In 2011, Illinois passed the Religious Freedom Protection and Civil Union Act giving protection and recognition to the legal relationship between two persons, of either the same or opposite sex, to the type of commitment known as a civil union. [1] The Act includes particular language that equates a civil union with a marriage, and states that the party to a civil union is entitled to the same legal obligations, responsibilities, protections, and benefits as spouses in a marriage. [2] Since the Act was passed, legislatures have continued to amend related aspects of family law legislation, awarding even more rights to partners of a civil union.
In 2019, the Illinois Marriage and Dissolution Act was amended to recognize partners to a civil union have a responsibility to pay one another maintence or child support, in the event their union ends. Legislative changes in 2019 also introduced the requirement that any property shared between the partners be divided equally. [3]. Despite the continuing changes to legislation, the law does not cover every aspect of a civil union commitment. A new legislative proposal from the American Academy of Matrimonial Lawyer up for review seeks to change that.

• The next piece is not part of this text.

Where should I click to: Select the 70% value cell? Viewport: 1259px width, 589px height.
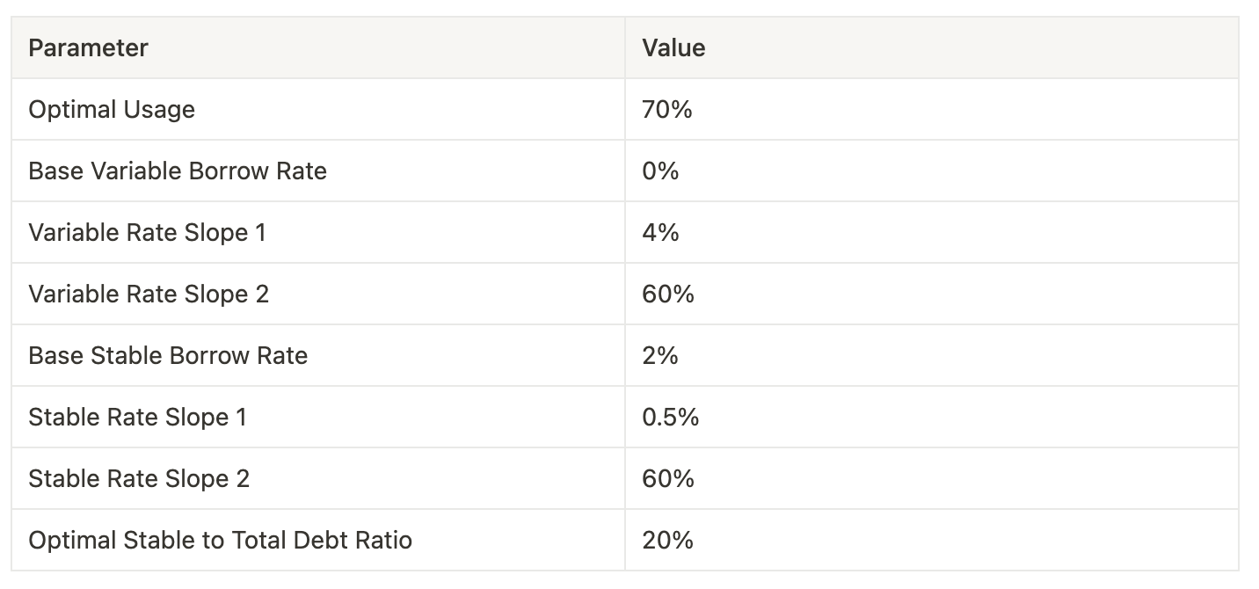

WHAT IS THE DIFFERENCE BETWEEN A CIVIL UNION AND A MARRIAGE?
Many people assume that the difference between a civil union and a marriage is that civil unions apply only to same-sex couples. This, however, is not true. Both civil unions and marriages can be formed between a couple regardless of the partners’ genders, and both forms of commitment have similar procedures for starting and dissolving the relationship, and for continuing support if the relationship ends. One of the only differences between a civil union and a marriage is that partners of a civil union can alter their legal form of commitment to be considered marriage, whereas married spouses cannot change their relationship to a civil union.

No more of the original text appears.